Exercise directions ▸
What you print must match the data line for line.

┄┄┄┄┄┄┄┄┄┄

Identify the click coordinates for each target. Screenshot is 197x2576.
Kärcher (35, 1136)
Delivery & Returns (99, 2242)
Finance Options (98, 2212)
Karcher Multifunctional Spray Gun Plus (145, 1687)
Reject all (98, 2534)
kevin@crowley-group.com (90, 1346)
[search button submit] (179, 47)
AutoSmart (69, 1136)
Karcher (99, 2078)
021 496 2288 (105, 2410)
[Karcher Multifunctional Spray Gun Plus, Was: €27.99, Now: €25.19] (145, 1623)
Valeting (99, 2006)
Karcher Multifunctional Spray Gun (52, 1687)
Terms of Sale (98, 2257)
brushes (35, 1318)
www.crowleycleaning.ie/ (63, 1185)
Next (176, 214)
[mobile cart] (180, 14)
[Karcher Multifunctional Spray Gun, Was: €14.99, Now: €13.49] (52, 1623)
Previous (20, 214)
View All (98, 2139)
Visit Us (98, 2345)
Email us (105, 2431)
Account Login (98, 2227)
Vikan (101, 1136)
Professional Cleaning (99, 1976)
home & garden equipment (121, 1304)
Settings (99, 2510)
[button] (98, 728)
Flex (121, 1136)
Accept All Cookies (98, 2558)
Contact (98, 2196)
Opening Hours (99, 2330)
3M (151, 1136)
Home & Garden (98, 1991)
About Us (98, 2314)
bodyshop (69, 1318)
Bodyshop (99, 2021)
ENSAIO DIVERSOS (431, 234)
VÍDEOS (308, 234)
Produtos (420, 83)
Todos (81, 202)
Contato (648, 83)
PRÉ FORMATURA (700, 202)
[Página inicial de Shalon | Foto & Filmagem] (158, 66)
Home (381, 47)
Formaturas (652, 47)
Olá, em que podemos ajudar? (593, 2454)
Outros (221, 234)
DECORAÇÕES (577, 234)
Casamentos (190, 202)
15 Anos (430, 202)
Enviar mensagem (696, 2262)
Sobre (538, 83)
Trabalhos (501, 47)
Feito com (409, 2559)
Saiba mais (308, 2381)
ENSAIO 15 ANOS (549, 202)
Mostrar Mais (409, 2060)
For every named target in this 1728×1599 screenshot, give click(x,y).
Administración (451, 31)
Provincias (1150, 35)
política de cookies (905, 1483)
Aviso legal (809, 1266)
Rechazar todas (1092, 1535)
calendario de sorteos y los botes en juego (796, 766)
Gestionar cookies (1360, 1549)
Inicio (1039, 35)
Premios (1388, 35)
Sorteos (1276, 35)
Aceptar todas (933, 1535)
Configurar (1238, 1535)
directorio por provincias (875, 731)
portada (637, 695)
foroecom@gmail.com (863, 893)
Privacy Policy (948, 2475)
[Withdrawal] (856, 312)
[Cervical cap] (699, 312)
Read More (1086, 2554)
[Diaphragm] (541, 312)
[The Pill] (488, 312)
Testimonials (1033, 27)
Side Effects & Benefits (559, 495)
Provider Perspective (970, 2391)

┄┄┄┄┄┄┄┄┄┄

Output ▸
Identify the click coordinates for each target. Screenshot is 197x2576.
Kärcher (35, 1136)
Delivery & Returns (99, 2242)
Finance Options (98, 2212)
Karcher Multifunctional Spray Gun Plus (145, 1687)
Reject all (98, 2534)
kevin@crowley-group.com (90, 1346)
[search button submit] (179, 47)
AutoSmart (69, 1136)
Karcher (99, 2078)
021 496 2288 (105, 2410)
[Karcher Multifunctional Spray Gun Plus, Was: €27.99, Now: €25.19] (145, 1623)
Valeting (99, 2006)
Karcher Multifunctional Spray Gun (52, 1687)
Terms of Sale (98, 2257)
brushes (35, 1318)
www.crowleycleaning.ie/ (63, 1185)
Next (176, 214)
[mobile cart] (180, 14)
[Karcher Multifunctional Spray Gun, Was: €14.99, Now: €13.49] (52, 1623)
Previous (20, 214)
View All (98, 2139)
Visit Us (98, 2345)
Email us (105, 2431)
Account Login (98, 2227)
Vikan (101, 1136)
Professional Cleaning (99, 1976)
home & garden equipment (121, 1304)
Settings (99, 2510)
[button] (98, 728)
Flex (121, 1136)
Accept All Cookies (98, 2558)
Contact (98, 2196)
Opening Hours (99, 2330)
3M (151, 1136)
Home & Garden (98, 1991)
About Us (98, 2314)
bodyshop (69, 1318)
Bodyshop (99, 2021)
ENSAIO DIVERSOS (431, 234)
VÍDEOS (308, 234)
Produtos (420, 83)
Todos (81, 202)
Contato (648, 83)
PRÉ FORMATURA (700, 202)
[Página inicial de Shalon | Foto & Filmagem] (158, 66)
Home (381, 47)
Formaturas (652, 47)
Olá, em que podemos ajudar? (593, 2454)
Outros (221, 234)
DECORAÇÕES (577, 234)
Casamentos (190, 202)
15 Anos (430, 202)
Enviar mensagem (696, 2262)
Sobre (538, 83)
Trabalhos (501, 47)
Feito com (409, 2559)
Saiba mais (308, 2381)
ENSAIO 15 ANOS (549, 202)
Mostrar Mais (409, 2060)
For every named target in this 1728×1599 screenshot, give click(x,y).
Administración (451, 31)
Provincias (1150, 35)
política de cookies (905, 1483)
Aviso legal (809, 1266)
Rechazar todas (1092, 1535)
calendario de sorteos y los botes en juego (796, 766)
Gestionar cookies (1360, 1549)
Inicio (1039, 35)
Premios (1388, 35)
Sorteos (1276, 35)
Aceptar todas (933, 1535)
Configurar (1238, 1535)
directorio por provincias (875, 731)
portada (637, 695)
foroecom@gmail.com (863, 893)
Privacy Policy (948, 2475)
[Withdrawal] (856, 312)
[Cervical cap] (699, 312)
Read More (1086, 2554)
[Diaphragm] (541, 312)
[The Pill] (488, 312)
Testimonials (1033, 27)
Side Effects & Benefits (559, 495)
Provider Perspective (970, 2391)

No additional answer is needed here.